Stored data
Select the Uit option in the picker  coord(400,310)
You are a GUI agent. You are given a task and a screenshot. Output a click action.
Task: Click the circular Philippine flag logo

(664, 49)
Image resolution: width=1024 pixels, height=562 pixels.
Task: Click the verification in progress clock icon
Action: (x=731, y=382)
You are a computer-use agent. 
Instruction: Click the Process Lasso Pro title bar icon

Required action: Each line of the data must come back exactly as written.

Written response:
Select the Uit option in the picker  coord(400,310)
You are a GUI agent. You are given a task and a screenshot. Output a click action.
Task: Click the circular Philippine flag logo

(664, 49)
Image resolution: width=1024 pixels, height=562 pixels.
Task: Click the verification in progress clock icon
Action: (x=731, y=382)
You are a computer-use agent. 
Instruction: Click the Process Lasso Pro title bar icon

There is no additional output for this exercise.